Pernyataan ini muncul di tengah meningkatnya ancaman disinformasi yang kian masif dan berpotensi memicu keresahan publik. Dalam situasi tersebut, Kapolres menilai pers profesional menjadi garda terdepan dalam menjaga keseimbangan informasi.
“Saya mengapresiasi peran insan pers sebagai pilar demokrasi yang menyampaikan informasi secara objektif dan bertanggung jawab,” tegas AKBP Aditya.
Ia menekankan, hubungan antara kepolisian dan media tidak boleh berhenti pada komunikasi seremonial. Lebih dari itu, kemitraan harus dibangun secara konkret dan berkelanjutan untuk memastikan setiap informasi yang beredar telah melalui proses verifikasi yang ketat.
Menurutnya, sinergi ini menjadi kebutuhan mendesak di tengah ekosistem informasi yang rentan dimanipulasi. Tanpa koordinasi yang kuat, celah informasi kerap dimanfaatkan pihak tertentu untuk menyebarkan hoaks yang berujung pada instabilitas sosial.
“Relasi ini harus berkembang menjadi kemitraan strategis. Media dan kepolisian memiliki tanggung jawab bersama dalam memastikan informasi yang sampai ke masyarakat benar, teruji, dan tidak menyesatkan,” ujarnya.

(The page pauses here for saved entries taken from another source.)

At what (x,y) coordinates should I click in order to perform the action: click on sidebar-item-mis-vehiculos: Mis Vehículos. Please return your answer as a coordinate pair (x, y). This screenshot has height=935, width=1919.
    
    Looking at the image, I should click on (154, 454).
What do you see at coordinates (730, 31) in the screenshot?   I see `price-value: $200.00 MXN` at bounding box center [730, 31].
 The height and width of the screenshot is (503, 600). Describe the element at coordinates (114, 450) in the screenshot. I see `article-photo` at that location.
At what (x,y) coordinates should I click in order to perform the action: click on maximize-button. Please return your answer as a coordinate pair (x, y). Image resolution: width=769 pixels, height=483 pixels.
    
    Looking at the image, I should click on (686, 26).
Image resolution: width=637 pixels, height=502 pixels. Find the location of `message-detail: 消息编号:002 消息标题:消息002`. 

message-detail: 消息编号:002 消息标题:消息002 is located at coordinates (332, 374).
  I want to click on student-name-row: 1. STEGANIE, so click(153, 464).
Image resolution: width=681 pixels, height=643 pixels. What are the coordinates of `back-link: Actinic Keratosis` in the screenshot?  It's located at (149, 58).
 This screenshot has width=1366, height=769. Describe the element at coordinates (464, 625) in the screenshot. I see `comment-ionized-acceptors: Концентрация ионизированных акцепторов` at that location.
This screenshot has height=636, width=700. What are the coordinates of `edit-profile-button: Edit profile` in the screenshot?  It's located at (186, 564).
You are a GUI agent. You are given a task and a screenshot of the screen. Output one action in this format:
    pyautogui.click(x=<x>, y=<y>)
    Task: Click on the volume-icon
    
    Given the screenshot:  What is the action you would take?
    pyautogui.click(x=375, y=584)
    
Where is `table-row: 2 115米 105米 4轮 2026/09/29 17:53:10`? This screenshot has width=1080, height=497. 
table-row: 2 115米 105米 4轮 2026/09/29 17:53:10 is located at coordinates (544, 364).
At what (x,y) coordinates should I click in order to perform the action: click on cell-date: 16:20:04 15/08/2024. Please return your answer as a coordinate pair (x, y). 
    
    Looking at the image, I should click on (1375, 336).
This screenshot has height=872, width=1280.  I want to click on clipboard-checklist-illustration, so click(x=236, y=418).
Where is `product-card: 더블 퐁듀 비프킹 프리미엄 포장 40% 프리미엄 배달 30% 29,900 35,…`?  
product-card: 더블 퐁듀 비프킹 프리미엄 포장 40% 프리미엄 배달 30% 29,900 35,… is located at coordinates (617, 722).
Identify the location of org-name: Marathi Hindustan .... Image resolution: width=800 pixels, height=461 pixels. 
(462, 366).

Secara investigatif, fenomena penyebaran hoaks di daerah kerap dipicu oleh lemahnya akses terhadap informasi resmi yang cepat dan transparan. Dalam sejumlah kasus, keterlambatan klarifikasi dari pihak berwenang membuka ruang bagi spekulasi liar yang kemudian menyebar luas melalui media sosial.
Kondisi ini diperparah oleh rendahnya literasi digital sebagian masyarakat, yang membuat informasi tidak terverifikasi mudah dipercaya dan disebarluaskan. Dalam konteks tersebut, peran media arus utama menjadi sangat vital sebagai filter sekaligus penjernih informasi.
Kapolres menegaskan, pemberitaan yang kredibel tidak hanya berfungsi sebagai sarana informasi, tetapi juga sebagai instrumen penting dalam menjaga keamanan dan ketertiban masyarakat.
“Di tengah derasnya arus digital, media memiliki peran strategis untuk menangkal hoaks dan menjaga stabilitas sosial. Informasi yang benar akan menciptakan ketenangan di tengah masyarakat,” katanya.
Momentum Hari Kebebasan Pers 2026, lanjutnya, harus dimaknai sebagai titik refleksi bersama, baik bagi insan pers maupun aparat penegak hukum. Profesionalisme, integritas, dan tanggung jawab publik menjadi fondasi utama dalam membangun ekosistem informasi yang sehat.
“Semoga kebebasan pers terus terjaga dan sinergi dengan kepolisian semakin kuat dalam menghadirkan informasi yang akurat dan menyejukkan,” tambahnya.
Dengan komitmen tersebut, Kapolres berharap kolaborasi antara kepolisian dan media di Bangka Barat semakin solid dan produktif. Ia menilai, kerja sama yang terbangun dengan baik akan menjadi benteng efektif dalam menghadapi tantangan informasi ke depan, sekaligus memastikan masyarakat mendapatkan informasi yang benar dan berpihak pada kepentingan publik.